**The task**
All lines holding the word "Fabrication" should be located in the records and copied.

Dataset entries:
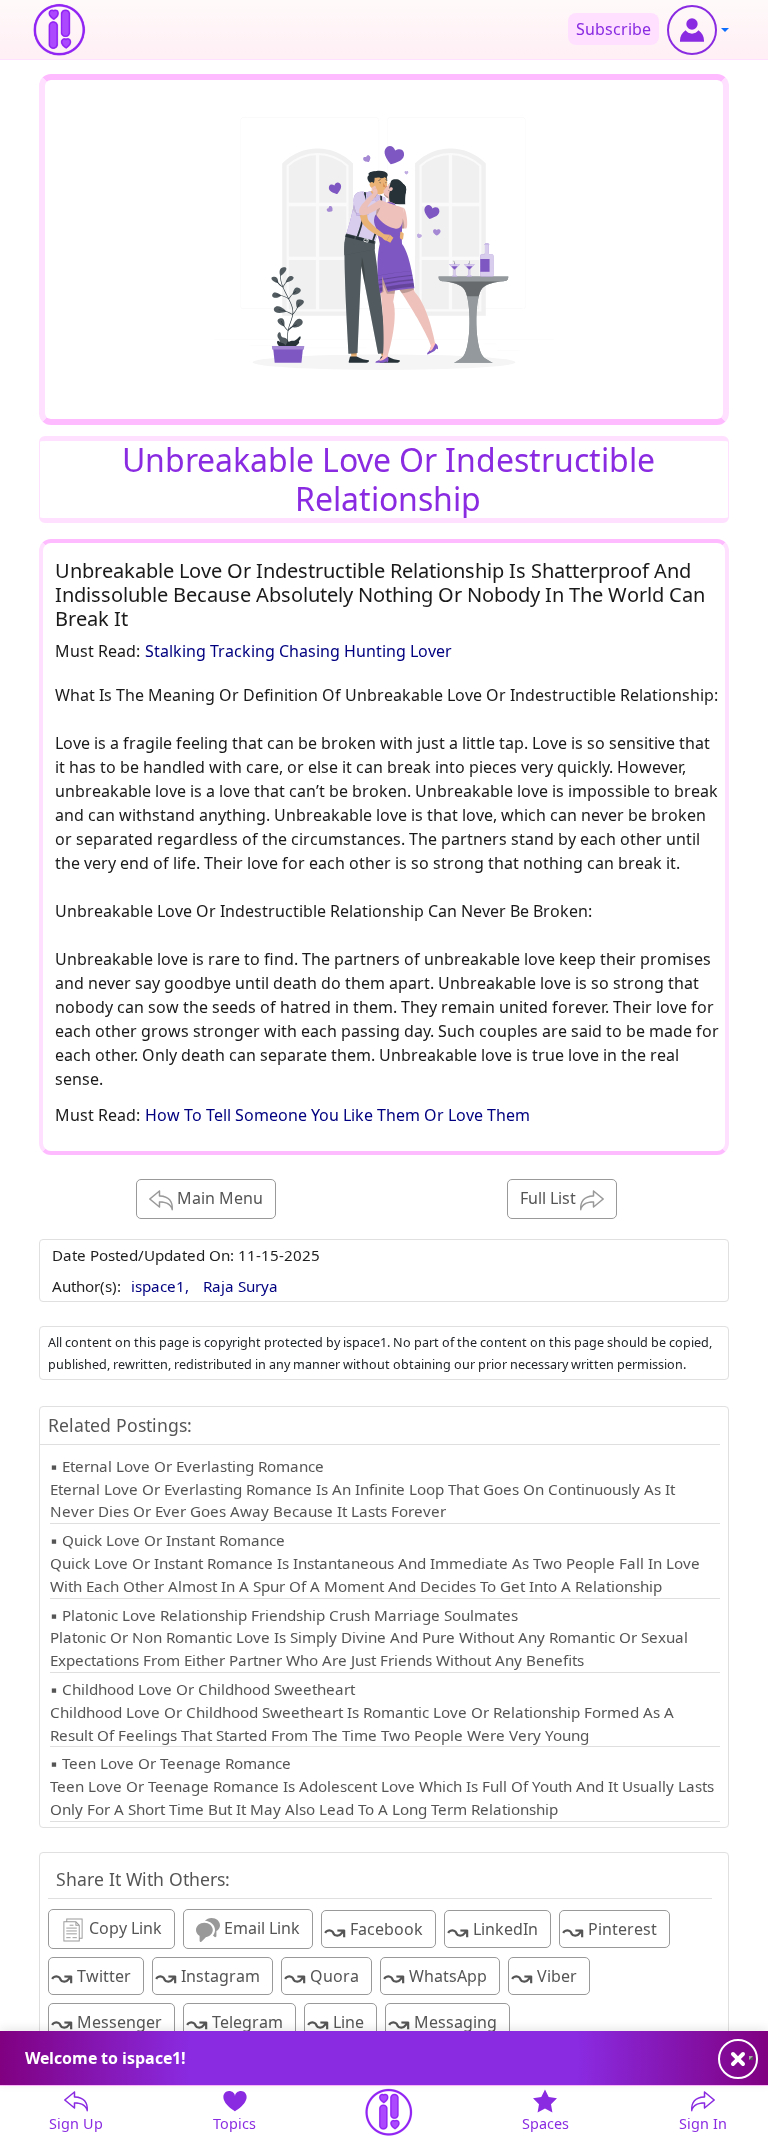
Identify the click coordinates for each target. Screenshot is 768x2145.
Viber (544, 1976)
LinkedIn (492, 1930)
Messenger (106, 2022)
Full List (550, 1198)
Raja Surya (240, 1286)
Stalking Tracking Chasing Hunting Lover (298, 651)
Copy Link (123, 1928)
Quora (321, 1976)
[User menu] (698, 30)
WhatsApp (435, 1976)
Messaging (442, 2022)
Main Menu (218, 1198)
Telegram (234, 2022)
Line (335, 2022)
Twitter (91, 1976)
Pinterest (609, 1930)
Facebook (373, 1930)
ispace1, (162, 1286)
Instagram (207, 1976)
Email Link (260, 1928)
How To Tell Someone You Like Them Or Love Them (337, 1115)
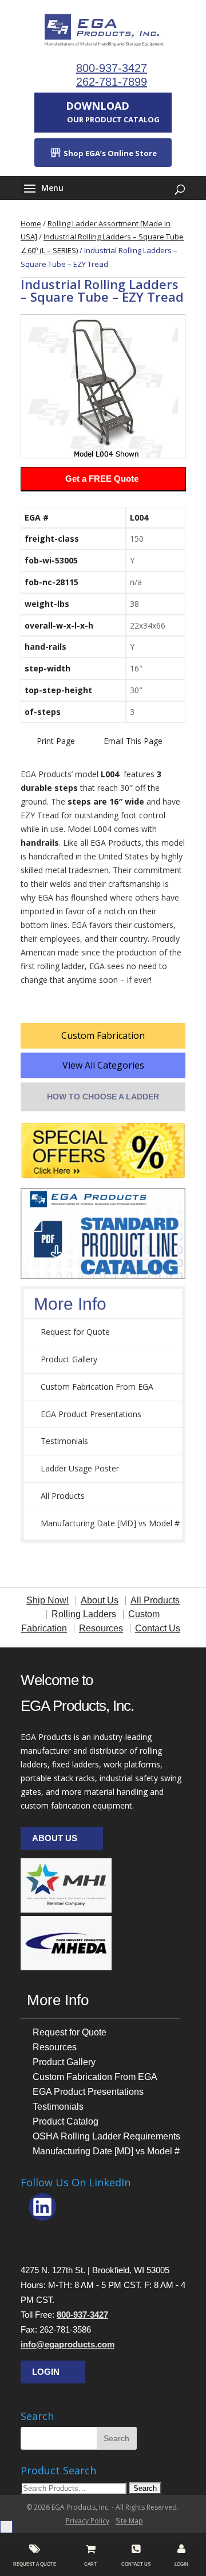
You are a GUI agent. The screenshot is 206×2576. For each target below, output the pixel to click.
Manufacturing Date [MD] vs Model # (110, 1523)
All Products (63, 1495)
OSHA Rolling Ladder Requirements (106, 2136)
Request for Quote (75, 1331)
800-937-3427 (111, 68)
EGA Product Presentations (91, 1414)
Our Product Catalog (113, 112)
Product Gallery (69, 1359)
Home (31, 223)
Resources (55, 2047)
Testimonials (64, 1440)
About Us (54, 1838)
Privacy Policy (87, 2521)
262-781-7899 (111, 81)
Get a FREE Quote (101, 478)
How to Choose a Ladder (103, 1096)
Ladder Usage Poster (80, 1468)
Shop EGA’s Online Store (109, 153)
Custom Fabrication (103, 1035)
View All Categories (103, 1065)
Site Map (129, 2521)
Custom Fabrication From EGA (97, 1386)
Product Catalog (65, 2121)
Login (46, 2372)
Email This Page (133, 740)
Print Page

**Worked solution**
Custom Fabrication (103, 1035)
Custom Fabrication From EGA (97, 1386)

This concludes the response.